Cohen gets it about right - if anything he is too hard on Dave. He writes
(accurately, IMO)

"Alas, the joke does have ethical shortcomings. Although Bristol is a
legitimate subject, she is a slightly pathetic one, beleaguered by her
family, pressed by her circumstances, abandoned by her boyfriend, making the
joke a bit bullying."

He also writes, less accurately (IMO):

"More disheartening, sexism permeates the joke. Letterman has ridiculed Bill
Clinton, Eliot Spitzer, John Edwards and, here, Alex Rodriguez for
licentious excess — embarrassing conduct, perhaps, but Letterman treats it
with nothing harsher than a sort of smirking envy. Bristol is condemned on
moral grounds — she’s loose, she’s easy, she’s held to the standards of a
1950s high school. Nobody envies the tramp.
A joke is an expression of its teller’s persona; context counts. The night
Letterman told this joke, his Top 10 List was “Highlights of Sarah Palin’s
Trip to New 
York.”<http://lateshow.cbs.com/latenight/lateshow/top_ten/index/php/20090608.phtml>No.
2 was “Bought makeup at Bloomingdales to update her ‘slutty flight
attendant’ look.” Male politicians are not so relentlessly mocked for their
appearance, and when they are, it is for being a fop or a doofus, vain or
foolish. Women politicians are evaluated for their sexual allure; they are
put in their place. In his initial response to this contretemps, Letterman
said of No. 2, “I kind of like that joke.” He should reconsider. He should
retire the word “slut.”"

I would like to see a montage clip of Dave's Clinton and Spitzer jokes over
the years; I would defy anyone to watch it and conclude that Dave's tone is
"smirking envy". He clearly had lost all respect for Clinton by the last two
years of that administration, and since then his jokes have continued to hit
pretty hard, not just going for the easy and sleazy, but also to Clinton's
fundamental flaws, lack of integrity, decency and trustworthiness.

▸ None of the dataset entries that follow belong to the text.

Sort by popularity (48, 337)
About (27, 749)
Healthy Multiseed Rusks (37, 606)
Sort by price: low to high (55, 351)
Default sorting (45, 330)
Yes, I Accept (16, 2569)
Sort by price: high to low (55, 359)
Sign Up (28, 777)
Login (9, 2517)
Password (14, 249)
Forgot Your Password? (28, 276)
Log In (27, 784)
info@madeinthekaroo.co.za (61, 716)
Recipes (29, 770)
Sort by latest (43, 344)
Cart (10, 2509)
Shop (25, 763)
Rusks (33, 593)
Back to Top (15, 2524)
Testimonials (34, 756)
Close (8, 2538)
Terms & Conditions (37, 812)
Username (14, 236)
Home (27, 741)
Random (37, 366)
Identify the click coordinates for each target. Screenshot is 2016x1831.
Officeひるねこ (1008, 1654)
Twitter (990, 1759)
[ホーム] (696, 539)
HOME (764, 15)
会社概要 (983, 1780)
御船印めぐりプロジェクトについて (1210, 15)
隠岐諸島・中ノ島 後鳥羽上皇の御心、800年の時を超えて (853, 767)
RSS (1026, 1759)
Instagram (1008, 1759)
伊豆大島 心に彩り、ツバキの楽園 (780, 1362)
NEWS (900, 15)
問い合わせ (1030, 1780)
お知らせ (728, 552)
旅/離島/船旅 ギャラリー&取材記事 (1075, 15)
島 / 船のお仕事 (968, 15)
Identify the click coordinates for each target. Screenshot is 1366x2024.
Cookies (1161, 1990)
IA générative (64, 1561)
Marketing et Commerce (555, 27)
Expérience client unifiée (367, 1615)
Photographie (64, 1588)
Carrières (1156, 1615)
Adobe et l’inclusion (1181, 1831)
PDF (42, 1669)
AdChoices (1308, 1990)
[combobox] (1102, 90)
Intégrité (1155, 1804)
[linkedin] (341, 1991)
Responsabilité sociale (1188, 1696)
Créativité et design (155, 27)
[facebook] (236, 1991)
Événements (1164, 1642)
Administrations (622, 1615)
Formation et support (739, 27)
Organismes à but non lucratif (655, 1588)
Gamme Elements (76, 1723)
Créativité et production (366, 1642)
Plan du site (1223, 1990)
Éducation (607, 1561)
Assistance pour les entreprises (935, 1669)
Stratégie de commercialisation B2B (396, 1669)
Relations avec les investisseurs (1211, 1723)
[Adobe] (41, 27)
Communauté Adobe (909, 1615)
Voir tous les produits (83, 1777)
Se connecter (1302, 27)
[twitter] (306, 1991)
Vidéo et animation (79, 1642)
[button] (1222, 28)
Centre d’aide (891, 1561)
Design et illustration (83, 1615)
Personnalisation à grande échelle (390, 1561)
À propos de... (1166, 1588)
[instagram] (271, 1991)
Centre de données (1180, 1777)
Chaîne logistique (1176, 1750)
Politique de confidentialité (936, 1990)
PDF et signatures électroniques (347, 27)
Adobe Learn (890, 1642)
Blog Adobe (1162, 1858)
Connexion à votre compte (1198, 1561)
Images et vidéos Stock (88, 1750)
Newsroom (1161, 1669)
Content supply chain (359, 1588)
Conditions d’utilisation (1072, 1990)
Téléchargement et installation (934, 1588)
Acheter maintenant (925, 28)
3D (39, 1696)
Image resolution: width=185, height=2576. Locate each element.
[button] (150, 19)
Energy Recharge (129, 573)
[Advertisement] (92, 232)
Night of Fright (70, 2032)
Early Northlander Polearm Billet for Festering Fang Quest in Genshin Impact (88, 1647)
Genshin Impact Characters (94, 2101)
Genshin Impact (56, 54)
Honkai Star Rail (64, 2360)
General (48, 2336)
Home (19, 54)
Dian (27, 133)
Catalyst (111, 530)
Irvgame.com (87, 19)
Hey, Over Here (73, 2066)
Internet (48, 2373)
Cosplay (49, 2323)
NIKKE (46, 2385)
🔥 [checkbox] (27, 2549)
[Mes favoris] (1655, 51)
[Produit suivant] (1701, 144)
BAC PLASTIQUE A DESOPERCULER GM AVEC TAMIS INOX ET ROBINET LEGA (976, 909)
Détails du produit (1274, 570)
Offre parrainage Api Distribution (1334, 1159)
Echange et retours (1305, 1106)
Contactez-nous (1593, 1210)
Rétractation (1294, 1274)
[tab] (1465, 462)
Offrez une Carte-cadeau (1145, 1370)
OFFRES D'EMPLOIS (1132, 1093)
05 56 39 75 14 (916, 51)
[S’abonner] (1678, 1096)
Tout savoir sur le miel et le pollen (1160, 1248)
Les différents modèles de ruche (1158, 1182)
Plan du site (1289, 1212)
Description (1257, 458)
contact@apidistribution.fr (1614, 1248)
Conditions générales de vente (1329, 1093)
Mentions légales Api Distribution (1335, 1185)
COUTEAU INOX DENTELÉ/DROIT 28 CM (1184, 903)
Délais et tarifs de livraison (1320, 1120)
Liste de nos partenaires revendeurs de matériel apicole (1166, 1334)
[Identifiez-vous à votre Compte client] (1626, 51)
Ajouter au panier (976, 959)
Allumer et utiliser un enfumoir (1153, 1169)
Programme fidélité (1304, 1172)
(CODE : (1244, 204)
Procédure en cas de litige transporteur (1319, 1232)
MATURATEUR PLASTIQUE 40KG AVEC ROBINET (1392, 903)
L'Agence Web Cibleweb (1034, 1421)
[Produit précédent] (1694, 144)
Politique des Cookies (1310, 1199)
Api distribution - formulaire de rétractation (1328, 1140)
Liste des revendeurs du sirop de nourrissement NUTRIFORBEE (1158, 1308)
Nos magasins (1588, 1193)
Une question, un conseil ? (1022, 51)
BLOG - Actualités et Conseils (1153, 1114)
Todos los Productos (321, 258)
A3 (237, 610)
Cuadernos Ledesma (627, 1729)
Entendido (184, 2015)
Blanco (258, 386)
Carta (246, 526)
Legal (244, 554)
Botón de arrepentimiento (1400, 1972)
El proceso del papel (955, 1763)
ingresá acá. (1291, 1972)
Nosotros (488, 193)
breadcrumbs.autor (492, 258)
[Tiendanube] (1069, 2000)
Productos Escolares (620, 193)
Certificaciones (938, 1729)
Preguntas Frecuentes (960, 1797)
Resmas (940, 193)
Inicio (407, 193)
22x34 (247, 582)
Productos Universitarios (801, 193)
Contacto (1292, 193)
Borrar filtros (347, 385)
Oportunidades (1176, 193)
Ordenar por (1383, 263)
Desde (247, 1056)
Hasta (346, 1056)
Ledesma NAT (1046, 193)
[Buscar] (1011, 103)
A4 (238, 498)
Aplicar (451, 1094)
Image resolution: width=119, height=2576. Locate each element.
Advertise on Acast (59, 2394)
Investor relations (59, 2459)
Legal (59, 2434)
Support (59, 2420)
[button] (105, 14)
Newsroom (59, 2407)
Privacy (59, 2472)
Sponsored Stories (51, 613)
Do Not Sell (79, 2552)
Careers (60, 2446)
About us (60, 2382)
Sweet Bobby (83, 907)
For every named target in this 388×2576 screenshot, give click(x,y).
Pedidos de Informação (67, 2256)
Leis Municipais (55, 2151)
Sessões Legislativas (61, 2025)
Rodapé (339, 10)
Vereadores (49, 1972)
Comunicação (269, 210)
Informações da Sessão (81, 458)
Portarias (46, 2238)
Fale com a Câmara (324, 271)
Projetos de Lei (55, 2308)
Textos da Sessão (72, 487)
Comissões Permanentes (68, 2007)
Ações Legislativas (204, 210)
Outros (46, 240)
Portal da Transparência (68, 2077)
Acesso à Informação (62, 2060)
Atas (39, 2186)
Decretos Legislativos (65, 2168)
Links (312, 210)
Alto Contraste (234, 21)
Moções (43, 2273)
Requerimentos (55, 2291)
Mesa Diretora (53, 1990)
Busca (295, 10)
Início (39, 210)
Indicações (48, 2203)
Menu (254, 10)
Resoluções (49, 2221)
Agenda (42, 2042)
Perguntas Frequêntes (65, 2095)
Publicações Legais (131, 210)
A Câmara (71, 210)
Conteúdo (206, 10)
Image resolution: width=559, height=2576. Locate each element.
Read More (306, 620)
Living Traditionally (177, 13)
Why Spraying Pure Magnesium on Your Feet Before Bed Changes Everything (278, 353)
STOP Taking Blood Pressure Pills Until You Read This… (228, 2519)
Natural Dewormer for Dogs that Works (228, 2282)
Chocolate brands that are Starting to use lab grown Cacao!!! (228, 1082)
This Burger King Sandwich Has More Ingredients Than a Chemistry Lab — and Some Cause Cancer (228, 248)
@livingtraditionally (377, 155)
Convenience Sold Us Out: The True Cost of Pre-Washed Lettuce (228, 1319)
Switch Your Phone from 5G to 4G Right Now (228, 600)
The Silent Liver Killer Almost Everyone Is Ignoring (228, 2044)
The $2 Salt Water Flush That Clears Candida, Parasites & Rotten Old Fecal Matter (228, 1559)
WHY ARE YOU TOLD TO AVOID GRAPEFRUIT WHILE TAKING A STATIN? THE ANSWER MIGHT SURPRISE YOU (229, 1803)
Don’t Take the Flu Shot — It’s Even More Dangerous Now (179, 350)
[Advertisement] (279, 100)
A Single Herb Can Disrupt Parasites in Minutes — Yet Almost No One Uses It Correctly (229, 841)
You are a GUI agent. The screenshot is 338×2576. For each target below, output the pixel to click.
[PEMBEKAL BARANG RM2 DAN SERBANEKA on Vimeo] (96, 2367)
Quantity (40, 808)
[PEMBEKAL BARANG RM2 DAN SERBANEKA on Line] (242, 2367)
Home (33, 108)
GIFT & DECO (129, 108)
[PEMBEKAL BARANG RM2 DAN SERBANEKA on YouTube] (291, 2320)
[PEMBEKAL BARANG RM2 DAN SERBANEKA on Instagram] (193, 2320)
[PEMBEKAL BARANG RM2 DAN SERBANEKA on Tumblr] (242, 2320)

The joke
on Spitzer is never "wow, he gets to have sex with lots of women" - it is
always "he likes to have sex with whores". There is nothing envious about
that - it is entirely condescending and judgemental (and appropriatley so).

My take on the Bristol Palin joke was exactly the same as Cohen's here, but
the opposite on the slutty flight attendant look joke, which, like Dave, I
kind of liked. The joke here is not that all female politicians are slutty,
or that all attractive female politicians are slutty, or even that female
politicians have a sexual dimension to their personas that males do not
have. The joke, clearly, is on the behavior of this particular female
politician, who used a flirty persona (and was used by the old white men
running the McCain campaign) to try to win votes - including of course,,
spending lots of money on fancy clothes at places like Bloomingdales.
Clinton used his purported sex appeal with women to get votes, and was
called on it by comics. There is nothing wrong with comics making a similar
(but much, much, milder)  call on Palin.